夏のボーナス大幅ダウンへ 中小は支給見送りも 家計に打撃






 緊急事態宣言で営業自粛を迫られた企業の業績が悪化するとみられる中、夏のボーナス(賞与)の大幅な落ち込みが予想されている。消費税増税や米中貿易摩擦の打撃が蓄積していたところに、新型コロナウイルスの感染拡大が重なり、経営体力が弱い中小零細企業の中には、支給そのものを見送る動きも出そうだ。リーマン・ショック以来の下落幅が見込まれ、家計にも試練の夏となる。

 「特に影響を受けるのは中小の非製造業だ。資金繰りに詰まり倒産しそうなのにボーナスは支払えない」

 三菱UFJリサーチ&コンサルティングの小林真一郎主席研究員はこう指摘する。1人当たりのボーナス支給額(従業員5人以上の事業所)は前年比7・6%減の約35万2千円と大幅な下落を予想。リーマン後の平成21年夏(9・8%減)以来となる落ち込みだ。

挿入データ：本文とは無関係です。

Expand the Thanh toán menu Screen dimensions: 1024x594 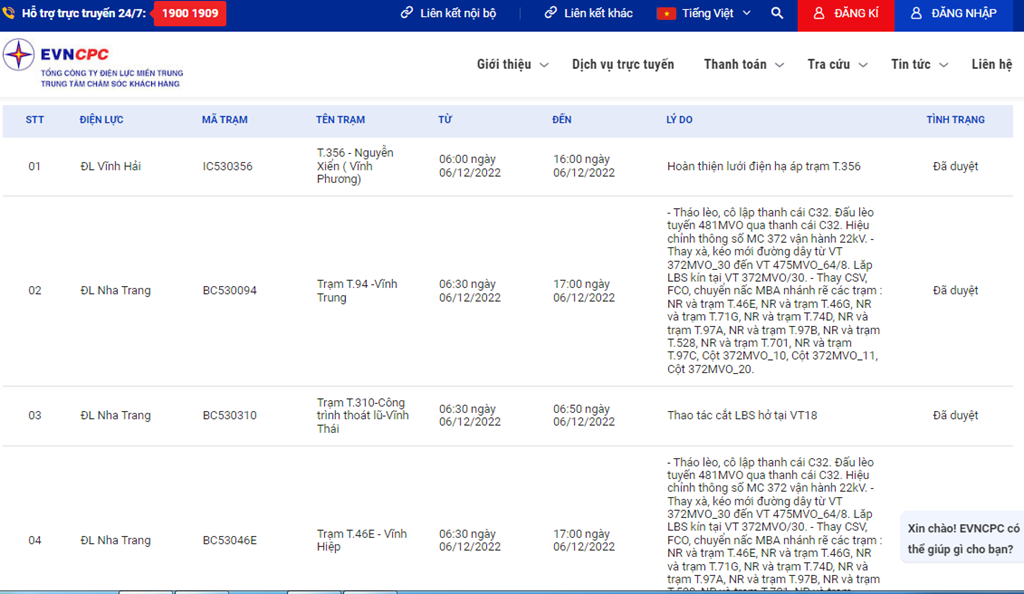[743, 65]
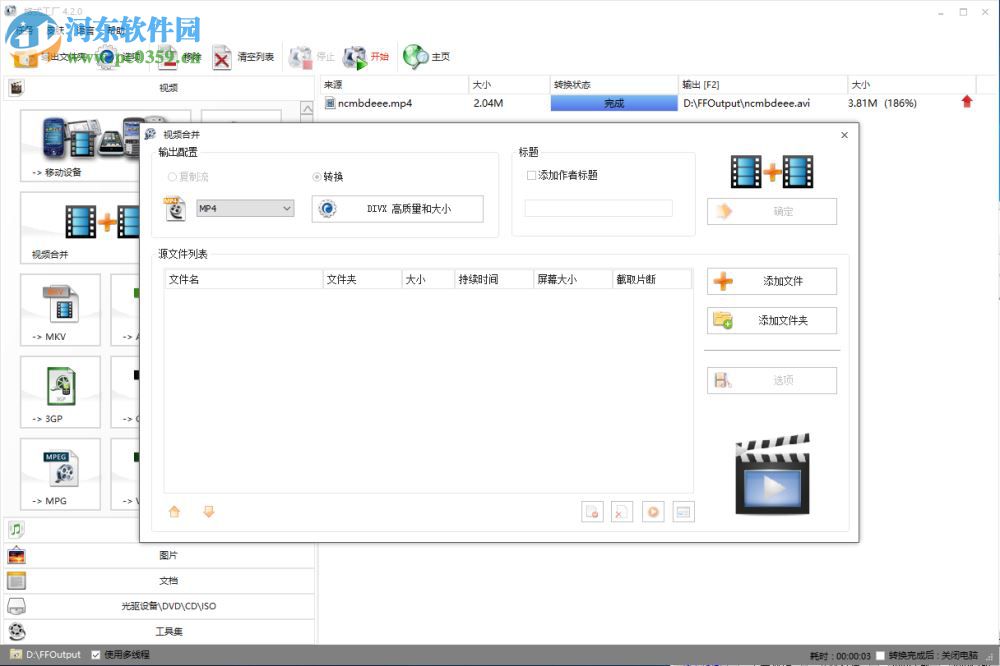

 自粛経済で需要が蒸発した飲食や宿泊、レジャー関連など、非製造業を中心に打撃が広がっている。4月から大企業などに同一労働同一賃金が義務付けられ、パートなどに賞与が支給される押し上げ要因もあるが、コロナ禍の圧倒的な下押し圧力にはかなわない。

 日本総合研究所も6・4%減と大幅なマイナスを予想。もともと令和元年度下期の業績低迷で今年の春闘はベースアップ(ベア)見送りが相次ぎ、ボーナスの基準となる基本給も伸び悩んだ。景気減速を新型コロナがダメ押ししたとみる。

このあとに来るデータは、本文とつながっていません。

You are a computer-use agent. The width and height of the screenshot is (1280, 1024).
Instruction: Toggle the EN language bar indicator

 夏は“不可抗力”としても冬はどうか。第一生命経済研究所は夏が前年比4・0%減と予測した上で、「冬や来年夏はさらに厳しくなる」(新家義貴主席エコノミスト)とみる。悪化が必至の今年度の業績をもとに労使交渉を行うからだ。企業活動縮小で残業代も減るとみられ、家計の所得環境は一層厳しさを増す。